I wasn't sure I would have had the courage he did. When I'd left Southern, I'd been glad to go. The only difficult part had been walking away from Luke. But Glen was beloved at Northern. And now, he would be rejected by every pack, if the Council wouldn't change their law.
It could mean a lifetime of living on the run. Of having no rank, no homeland. No pack.
Did I have a pack? I had thought I'd left Southern in the rearview, that I could start a new life. But if the rest of the packs found out who I was, they might force me to go back and stay.
I might have to do that anyway. I had loved Luke from my first memories, even if he had only been a childhood crush. I couldn't let him die.
I thought of Alpha Callaway, and wondered where he'd gone. He wasn't dead. Cockroaches like him were almost impossible to kill. He'd be back as soon as the lights were off, so he could scuttle around, spoiling everything he touched until he had enough power to take over again.
There wasn't a single shifter alive who deserved to die more than him. At Northern, I'd learned about pack laws and traditions, and realized just how many laws he'd bent or broken. What was worse, he'd figured out a way to break the most stringent one of all: not to use magic. I rubbed my chest, feeling the lines of the scar there. I had a feeling he'd used it on me, somehow.

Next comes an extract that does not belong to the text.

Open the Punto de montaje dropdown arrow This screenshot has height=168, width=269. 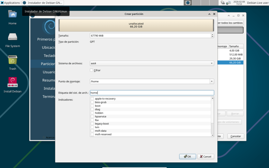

Grigor's face flitted through my mind, and as I stared out the window, I thought for a moment I saw him there, a black wolf with glowing eyes, running alongside the car, just under the canopy of the forest.
"Is that—" Glen muttered, then fell silent. His breathing was ragged, and I leaned over and gave Brand a peck on the cheek, then unbuckled and crawled over the seat.
"Flor?" Glen asked.
I didn't speak, only curled up on his lap and let him hold me, let his wolf feel mine near, until we both fell asleep as Brand drove us to his pack.
To another place that I knew, deep down, would only be a temporary refuge from the storm that was coming.